IW: What is your personal management philosophy? How would you define your leadership style?
Field: I like leaders who are very hard on the problem and softer on the people to make sure that everybody is focused on the right thing, which is building an atmosphere of teamwork, breaking down the silos of an organization so that, again, we’re focused on doing the right thing for the right reasons for our customer. Everybody is happy working that way. There’s a sense of accomplishment when you’re working together as a team to get something done.
If you’re working at cross purposes and you’re not working as a team, accomplishing something means someone on the team won and someone else lost. It’s always about creating as close to a win-win situation as you can have. Sometimes it requires compromise, and we need to know when we’re compromising. But at the same time we need to make sure that everybody is being stretched to a level that’s a little higher.
IW: What contribution is there from the supply chain in what you do?

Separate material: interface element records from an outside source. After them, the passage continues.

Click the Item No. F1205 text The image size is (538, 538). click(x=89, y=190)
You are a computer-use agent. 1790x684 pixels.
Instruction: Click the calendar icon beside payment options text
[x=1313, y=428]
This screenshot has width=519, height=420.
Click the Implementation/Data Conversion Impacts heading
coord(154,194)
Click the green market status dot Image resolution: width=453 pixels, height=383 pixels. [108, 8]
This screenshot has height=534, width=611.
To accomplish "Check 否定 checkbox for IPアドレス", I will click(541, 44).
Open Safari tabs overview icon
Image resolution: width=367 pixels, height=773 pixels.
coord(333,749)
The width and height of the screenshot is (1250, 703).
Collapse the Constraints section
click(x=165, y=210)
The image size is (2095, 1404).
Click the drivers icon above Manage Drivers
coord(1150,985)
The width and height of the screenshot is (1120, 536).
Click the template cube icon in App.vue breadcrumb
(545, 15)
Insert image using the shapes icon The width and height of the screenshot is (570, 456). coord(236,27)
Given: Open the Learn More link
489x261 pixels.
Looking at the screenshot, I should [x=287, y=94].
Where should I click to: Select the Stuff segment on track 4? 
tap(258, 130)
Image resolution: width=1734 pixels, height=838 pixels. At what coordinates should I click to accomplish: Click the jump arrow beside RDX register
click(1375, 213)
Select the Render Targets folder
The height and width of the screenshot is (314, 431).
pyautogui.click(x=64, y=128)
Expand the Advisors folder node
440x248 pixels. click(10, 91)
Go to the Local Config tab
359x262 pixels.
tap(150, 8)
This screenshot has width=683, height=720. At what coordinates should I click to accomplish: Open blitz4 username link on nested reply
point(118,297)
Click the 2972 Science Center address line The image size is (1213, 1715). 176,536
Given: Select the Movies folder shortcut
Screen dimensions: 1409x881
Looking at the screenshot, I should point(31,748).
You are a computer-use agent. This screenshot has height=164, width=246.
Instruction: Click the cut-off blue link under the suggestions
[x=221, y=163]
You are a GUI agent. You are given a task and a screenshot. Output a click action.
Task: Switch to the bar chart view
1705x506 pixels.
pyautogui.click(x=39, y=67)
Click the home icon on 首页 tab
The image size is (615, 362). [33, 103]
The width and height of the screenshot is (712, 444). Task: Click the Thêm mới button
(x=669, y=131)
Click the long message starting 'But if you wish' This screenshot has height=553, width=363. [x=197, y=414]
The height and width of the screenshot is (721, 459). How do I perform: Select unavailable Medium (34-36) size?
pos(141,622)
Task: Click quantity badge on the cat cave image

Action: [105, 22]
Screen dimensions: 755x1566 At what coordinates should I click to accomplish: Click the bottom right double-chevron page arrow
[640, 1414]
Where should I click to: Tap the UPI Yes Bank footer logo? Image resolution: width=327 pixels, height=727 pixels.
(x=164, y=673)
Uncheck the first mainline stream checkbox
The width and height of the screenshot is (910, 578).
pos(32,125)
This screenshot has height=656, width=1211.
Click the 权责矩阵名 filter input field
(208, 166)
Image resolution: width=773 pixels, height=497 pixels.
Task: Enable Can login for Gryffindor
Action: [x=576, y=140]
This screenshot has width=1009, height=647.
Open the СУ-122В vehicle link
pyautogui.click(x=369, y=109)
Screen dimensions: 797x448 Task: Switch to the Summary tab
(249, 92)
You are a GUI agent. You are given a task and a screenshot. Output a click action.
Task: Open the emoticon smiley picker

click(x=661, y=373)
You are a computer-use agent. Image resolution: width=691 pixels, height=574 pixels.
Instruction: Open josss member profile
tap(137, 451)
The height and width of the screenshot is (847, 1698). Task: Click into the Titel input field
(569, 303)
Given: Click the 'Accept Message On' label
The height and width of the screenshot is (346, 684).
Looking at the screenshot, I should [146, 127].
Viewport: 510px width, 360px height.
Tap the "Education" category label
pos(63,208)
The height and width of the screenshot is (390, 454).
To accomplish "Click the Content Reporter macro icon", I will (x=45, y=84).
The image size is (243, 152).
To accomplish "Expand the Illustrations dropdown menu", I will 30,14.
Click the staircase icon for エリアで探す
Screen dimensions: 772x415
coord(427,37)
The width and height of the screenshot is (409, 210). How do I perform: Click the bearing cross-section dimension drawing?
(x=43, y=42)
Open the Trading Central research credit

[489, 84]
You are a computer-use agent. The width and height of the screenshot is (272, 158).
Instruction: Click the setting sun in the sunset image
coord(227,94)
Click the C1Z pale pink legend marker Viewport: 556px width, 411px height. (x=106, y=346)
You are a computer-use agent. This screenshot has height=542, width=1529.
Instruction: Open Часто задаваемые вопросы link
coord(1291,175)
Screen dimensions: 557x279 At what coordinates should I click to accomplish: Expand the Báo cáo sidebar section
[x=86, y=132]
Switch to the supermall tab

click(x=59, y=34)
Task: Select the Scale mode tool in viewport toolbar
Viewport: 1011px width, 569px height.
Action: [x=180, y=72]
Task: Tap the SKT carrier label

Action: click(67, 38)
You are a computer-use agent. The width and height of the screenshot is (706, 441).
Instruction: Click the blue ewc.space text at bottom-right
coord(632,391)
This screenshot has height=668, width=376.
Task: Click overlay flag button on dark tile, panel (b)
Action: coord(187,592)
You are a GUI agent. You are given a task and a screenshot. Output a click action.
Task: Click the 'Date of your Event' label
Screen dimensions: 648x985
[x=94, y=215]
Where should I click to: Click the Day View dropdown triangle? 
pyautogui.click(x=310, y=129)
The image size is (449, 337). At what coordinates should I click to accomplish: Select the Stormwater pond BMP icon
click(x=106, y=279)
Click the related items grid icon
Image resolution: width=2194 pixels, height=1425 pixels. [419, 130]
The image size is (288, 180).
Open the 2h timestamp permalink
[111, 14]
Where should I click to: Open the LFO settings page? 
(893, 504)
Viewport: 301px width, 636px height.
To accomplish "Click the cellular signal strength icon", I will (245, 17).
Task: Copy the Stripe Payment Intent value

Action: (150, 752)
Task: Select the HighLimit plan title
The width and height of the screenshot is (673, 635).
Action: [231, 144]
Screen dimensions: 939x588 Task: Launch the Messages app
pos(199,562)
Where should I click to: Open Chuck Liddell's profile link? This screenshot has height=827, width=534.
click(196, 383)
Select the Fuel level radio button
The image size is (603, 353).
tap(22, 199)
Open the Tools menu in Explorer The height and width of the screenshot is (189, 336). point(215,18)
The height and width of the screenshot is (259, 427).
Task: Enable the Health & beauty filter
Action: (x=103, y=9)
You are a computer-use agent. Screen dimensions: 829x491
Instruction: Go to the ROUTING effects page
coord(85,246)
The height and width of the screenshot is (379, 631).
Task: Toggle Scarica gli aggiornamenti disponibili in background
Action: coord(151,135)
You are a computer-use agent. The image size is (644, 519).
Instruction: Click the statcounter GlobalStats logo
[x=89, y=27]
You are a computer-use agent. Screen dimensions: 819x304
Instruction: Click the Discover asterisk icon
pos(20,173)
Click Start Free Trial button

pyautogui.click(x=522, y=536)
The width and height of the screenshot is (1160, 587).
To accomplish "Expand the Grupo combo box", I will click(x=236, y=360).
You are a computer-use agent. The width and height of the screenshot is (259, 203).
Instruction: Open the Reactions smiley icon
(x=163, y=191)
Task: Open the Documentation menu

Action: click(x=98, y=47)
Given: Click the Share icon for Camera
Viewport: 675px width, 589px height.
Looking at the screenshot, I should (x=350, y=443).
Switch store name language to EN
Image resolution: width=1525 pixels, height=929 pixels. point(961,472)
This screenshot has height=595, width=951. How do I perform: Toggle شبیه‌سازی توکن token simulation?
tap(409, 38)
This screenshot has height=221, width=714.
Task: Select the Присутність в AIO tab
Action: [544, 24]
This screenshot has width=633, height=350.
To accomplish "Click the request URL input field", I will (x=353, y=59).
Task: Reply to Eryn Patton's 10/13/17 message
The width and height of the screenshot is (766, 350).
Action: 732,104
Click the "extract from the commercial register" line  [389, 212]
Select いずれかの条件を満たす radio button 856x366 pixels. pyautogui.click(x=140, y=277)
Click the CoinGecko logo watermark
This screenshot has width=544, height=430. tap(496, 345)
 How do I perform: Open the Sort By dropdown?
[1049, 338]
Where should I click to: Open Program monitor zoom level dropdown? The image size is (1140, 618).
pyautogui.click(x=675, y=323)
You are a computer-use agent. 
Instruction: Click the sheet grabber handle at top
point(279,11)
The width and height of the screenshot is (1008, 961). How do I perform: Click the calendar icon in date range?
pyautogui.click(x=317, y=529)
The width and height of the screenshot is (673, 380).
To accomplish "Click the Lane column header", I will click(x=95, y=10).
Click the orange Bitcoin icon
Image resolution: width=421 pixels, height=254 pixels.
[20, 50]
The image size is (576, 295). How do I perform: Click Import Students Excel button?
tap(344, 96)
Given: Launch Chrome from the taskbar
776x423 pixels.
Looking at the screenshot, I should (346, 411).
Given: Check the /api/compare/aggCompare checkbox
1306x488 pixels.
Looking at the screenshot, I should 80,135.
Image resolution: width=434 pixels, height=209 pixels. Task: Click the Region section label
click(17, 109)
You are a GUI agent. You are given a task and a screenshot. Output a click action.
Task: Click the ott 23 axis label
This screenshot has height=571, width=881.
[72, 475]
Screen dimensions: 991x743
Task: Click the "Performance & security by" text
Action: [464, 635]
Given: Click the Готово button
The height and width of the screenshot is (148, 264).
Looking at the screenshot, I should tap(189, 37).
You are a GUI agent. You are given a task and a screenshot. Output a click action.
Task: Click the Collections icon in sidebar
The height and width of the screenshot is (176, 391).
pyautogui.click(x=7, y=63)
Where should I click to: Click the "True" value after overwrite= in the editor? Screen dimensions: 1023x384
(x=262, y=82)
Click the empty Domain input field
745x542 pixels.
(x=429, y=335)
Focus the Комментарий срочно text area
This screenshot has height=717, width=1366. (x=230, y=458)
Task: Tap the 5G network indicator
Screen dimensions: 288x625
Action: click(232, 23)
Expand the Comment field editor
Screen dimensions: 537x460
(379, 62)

Field: Similar to the discussion we’ve had so far in how important the customer is, the supply chain is kind of that upstream customer. You’re a customer of them but there needs to be a balance in that process. And it all has to flow through because our customers have customers, so the supply chain just keeps moving and it’s sort of like what material handling is about. So we need to have the same external focus with our suppliers that we have internally with our organization and to our customers.